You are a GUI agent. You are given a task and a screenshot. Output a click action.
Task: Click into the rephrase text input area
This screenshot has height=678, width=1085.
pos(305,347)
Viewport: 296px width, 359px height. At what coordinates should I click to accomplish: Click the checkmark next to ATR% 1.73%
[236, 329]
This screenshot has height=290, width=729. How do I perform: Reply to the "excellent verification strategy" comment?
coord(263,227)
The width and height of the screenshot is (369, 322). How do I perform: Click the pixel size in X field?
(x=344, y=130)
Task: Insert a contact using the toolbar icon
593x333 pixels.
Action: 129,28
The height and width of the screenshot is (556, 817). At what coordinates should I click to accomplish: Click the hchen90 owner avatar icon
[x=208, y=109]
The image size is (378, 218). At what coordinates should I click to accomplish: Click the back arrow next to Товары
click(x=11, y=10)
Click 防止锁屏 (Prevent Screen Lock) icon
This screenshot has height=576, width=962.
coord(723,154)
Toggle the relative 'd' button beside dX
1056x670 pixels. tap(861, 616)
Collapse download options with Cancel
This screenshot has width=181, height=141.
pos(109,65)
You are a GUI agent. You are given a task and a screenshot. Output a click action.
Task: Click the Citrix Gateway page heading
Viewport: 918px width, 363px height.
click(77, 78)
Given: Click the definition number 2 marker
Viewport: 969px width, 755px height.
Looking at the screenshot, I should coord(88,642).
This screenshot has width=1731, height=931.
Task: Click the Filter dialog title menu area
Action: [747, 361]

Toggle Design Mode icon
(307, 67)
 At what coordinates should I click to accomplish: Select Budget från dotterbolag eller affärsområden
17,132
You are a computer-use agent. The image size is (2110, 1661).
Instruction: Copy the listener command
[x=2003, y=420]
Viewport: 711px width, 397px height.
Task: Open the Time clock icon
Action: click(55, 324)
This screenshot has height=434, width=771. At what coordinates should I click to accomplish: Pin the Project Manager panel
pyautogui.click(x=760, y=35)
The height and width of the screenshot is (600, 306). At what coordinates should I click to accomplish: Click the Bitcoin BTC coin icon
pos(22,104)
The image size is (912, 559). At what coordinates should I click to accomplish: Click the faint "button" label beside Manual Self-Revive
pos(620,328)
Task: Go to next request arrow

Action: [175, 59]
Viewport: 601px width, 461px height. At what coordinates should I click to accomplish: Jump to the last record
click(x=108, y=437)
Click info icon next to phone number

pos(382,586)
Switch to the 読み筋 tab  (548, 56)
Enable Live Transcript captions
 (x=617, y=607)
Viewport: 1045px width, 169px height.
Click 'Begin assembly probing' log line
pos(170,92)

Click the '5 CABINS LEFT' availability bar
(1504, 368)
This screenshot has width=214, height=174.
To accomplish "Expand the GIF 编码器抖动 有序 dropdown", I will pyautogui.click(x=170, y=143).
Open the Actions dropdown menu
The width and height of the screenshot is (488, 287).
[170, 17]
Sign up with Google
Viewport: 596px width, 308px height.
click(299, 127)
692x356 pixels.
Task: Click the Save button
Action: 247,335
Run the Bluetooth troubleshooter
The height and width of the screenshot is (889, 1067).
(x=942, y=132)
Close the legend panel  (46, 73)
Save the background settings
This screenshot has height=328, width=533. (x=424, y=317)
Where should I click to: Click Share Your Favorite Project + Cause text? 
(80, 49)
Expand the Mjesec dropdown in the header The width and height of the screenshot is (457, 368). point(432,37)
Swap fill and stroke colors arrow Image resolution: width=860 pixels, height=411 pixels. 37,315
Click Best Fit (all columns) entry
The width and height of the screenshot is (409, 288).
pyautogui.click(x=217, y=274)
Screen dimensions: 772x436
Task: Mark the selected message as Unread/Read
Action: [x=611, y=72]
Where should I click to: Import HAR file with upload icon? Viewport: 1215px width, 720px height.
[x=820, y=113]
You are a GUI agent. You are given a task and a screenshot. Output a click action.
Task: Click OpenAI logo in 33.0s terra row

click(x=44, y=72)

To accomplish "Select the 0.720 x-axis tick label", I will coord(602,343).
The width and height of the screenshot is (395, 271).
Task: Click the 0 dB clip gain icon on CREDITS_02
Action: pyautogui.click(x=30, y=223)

━━━━━━━━━━━━━━━━━━━━━━━━━━━━━━

Arrange the rows above as a JSON list of strings, with one string for each line and blank lines left out.

Written reply:
[
  "You are a GUI agent. You are given a task and a screenshot. Output a click action.",
  "Task: Click into the rephrase text input area",
  "This screenshot has height=678, width=1085.",
  "pos(305,347)",
  "Viewport: 296px width, 359px height. At what coordinates should I click to accomplish: Click the checkmark next to ATR% 1.73%",
  "[236, 329]",
  "This screenshot has height=290, width=729. How do I perform: Reply to the \"excellent verification strategy\" comment?",
  "coord(263,227)",
  "The width and height of the screenshot is (369, 322). How do I perform: Click the pixel size in X field?",
  "(x=344, y=130)",
  "Task: Insert a contact using the toolbar icon",
  "593x333 pixels.",
  "Action: 129,28",
  "The height and width of the screenshot is (556, 817). At what coordinates should I click to accomplish: Click the hchen90 owner avatar icon",
  "[x=208, y=109]",
  "The image size is (378, 218). At what coordinates should I click to accomplish: Click the back arrow next to Товары",
  "click(x=11, y=10)",
  "Click 防止锁屏 (Prevent Screen Lock) icon",
  "This screenshot has height=576, width=962.",
  "coord(723,154)",
  "Toggle the relative 'd' button beside dX",
  "1056x670 pixels. tap(861, 616)",
  "Collapse download options with Cancel",
  "This screenshot has width=181, height=141.",
  "pos(109,65)",
  "You are a GUI agent. You are given a task and a screenshot. Output a click action.",
  "Task: Click the Citrix Gateway page heading",
  "Viewport: 918px width, 363px height.",
  "click(77, 78)",
  "Given: Click the definition number 2 marker",
  "Viewport: 969px width, 755px height.",
  "Looking at the screenshot, I should coord(88,642).",
  "This screenshot has width=1731, height=931.",
  "Task: Click the Filter dialog title menu area",
  "Action: [747, 361]",
  "Toggle Design Mode icon",
  "(307, 67)",
  " At what coordinates should I click to accomplish: Select Budget från dotterbolag eller affärsområden",
  "17,132",
  "You are a computer-use agent. The image size is (2110, 1661).",
  "Instruction: Copy the listener command",
  "[x=2003, y=420]",
  "Viewport: 711px width, 397px height.",
  "Task: Open the Time clock icon",
  "Action: click(55, 324)",
  "This screenshot has height=434, width=771. At what coordinates should I click to accomplish: Pin the Project Manager panel",
  "pyautogui.click(x=760, y=35)",
  "The height and width of the screenshot is (600, 306). At what coordinates should I click to accomplish: Click the Bitcoin BTC coin icon",
  "pos(22,104)",
  "The image size is (912, 559). At what coordinates should I click to accomplish: Click the faint \"button\" label beside Manual Self-Revive",
  "pos(620,328)",
  "Task: Go to next request arrow",
  "Action: [175, 59]",
  "Viewport: 601px width, 461px height. At what coordinates should I click to accomplish: Jump to the last record",
  "click(x=108, y=437)",
  "Click info icon next to phone number",
  "pos(382,586)",
  "Switch to the 読み筋 tab  (548, 56)",
  "Enable Live Transcript captions",
  " (x=617, y=607)",
  "Viewport: 1045px width, 169px height.",
  "Click 'Begin assembly probing' log line",
  "pos(170,92)",
  "Click the '5 CABINS LEFT' availability bar",
  "(1504, 368)",
  "This screenshot has width=214, height=174.",
  "To accomplish \"Expand the GIF 编码器抖动 有序 dropdown\", I will pyautogui.click(x=170, y=143).",
  "Open the Actions dropdown menu",
  "The width and height of the screenshot is (488, 287).",
  "[170, 17]",
  "Sign up with Google",
  "Viewport: 596px width, 308px height.",
  "click(299, 127)",
  "692x356 pixels.",
  "Task: Click the Save button",
  "Action: 247,335",
  "Run the Bluetooth troubleshooter",
  "The height and width of the screenshot is (889, 1067).",
  "(x=942, y=132)",
  "Close the legend panel  (46, 73)",
  "Save the background settings",
  "This screenshot has height=328, width=533. (x=424, y=317)",
  "Where should I click to: Click Share Your Favorite Project + Cause text? ",
  "(80, 49)",
  "Expand the Mjesec dropdown in the header The width and height of the screenshot is (457, 368). point(432,37)",
  "Swap fill and stroke colors arrow Image resolution: width=860 pixels, height=411 pixels. 37,315",
  "Click Best Fit (all columns) entry",
  "The width and height of the screenshot is (409, 288).",
  "pyautogui.click(x=217, y=274)",
  "Screen dimensions: 772x436",
  "Task: Mark the selected message as Unread/Read",
  "Action: [x=611, y=72]",
  "Where should I click to: Import HAR file with upload icon? Viewport: 1215px width, 720px height.",
  "[x=820, y=113]",
  "You are a GUI agent. You are given a task and a screenshot. Output a click action.",
  "Task: Click OpenAI logo in 33.0s terra row",
  "click(x=44, y=72)",
  "To accomplish \"Select the 0.720 x-axis tick label\", I will coord(602,343).",
  "The width and height of the screenshot is (395, 271).",
  "Task: Click the 0 dB clip gain icon on CREDITS_02",
  "Action: pyautogui.click(x=30, y=223)"
]